◆ TEXT BLOCK
# Hair algae RUINING my tank!



## johnnywales (28 Jan 2013)

Beauiful tank turning to ruin.

3 watts per gallon, co2 injection, daily/weekly tropica ferts.

Localised around mosses.

External cannister filter. 

Please help, its taking over






Sent from my GT-I9100 using Tapatalk 2


----------



## Matt Warner (28 Jan 2013)

Hi, too much light and not enough flow and co2 would be my guess. 3wpg of light is too much light. How long are you having the lights on for and how much co2 are you adding. Do you have a drop checker to measure the co2 level?


----------



## krazypara3165 (28 Jan 2013)

Size of tank? 
Are you dosing ferts? 
Lighting period?
Injecting co2? 
Type of lighting?

And how long has tank been running?

With the answers to these questions we can help you out. However, most of the time youll find algae is simply  the cause of too much light.


----------



## Iain Sutherland (28 Jan 2013)

Hey, hair algae is caused by insufficient co2 so you need to either increase the amount of co2 available, increase flow and distribution of co2, reduce lighting, add liquid carbon, increase maintenance or most likely all of these. Its a pain in moss as you cant spot dose with liquid carbon as it will kill the moss and its pretty hard to manually remove it with a toothbrush as it will pull all the moss with it.

◆ COMPLETE THE FOLLOWING
a: Answer these questions from the hair algae thread:
(i) How many watts of light per gallon does johnnywales report?
(ii) What device does Matt Warner ask about for measuring the CO2 level?
(iii) What does Iain Sutherland say hair algae is caused by?
b: Reproduce the part of the hair algae thread starting with "Type of lighting?" and going on through "moss with it.".

[Pointing records for screenshots and pages]
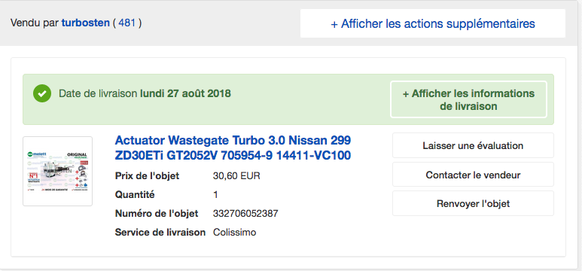Click Contacter le vendeur button

pyautogui.click(x=473, y=175)
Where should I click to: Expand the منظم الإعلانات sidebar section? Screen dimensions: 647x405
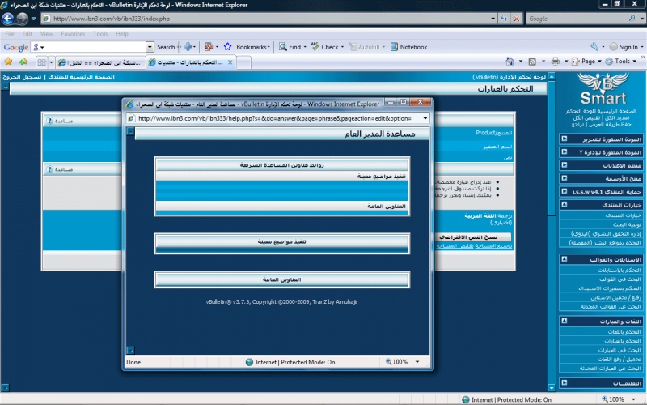pos(563,165)
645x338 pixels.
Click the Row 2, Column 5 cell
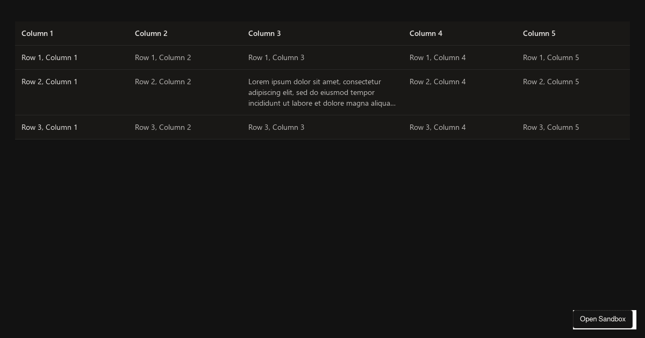551,82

◆ RESULTS IN ORDER
a:
(i) 3 watts per gallon
(ii) A drop checker
(iii) Insufficient CO2

b:
Type of lighting?

And how long has tank been running?

With the answers to these questions we can help you out. However, most of the time youll find algae is simply  the cause of too much light.


----------



## Iain Sutherland (28 Jan 2013)

Hey, hair algae is caused by insufficient co2 so you need to either increase the amount of co2 available, increase flow and distribution of co2, reduce lighting, add liquid carbon, increase maintenance or most likely all of these. Its a pain in moss as you cant spot dose with liquid carbon as it will kill the moss and its pretty hard to manually remove it with a toothbrush as it will pull all the moss with it.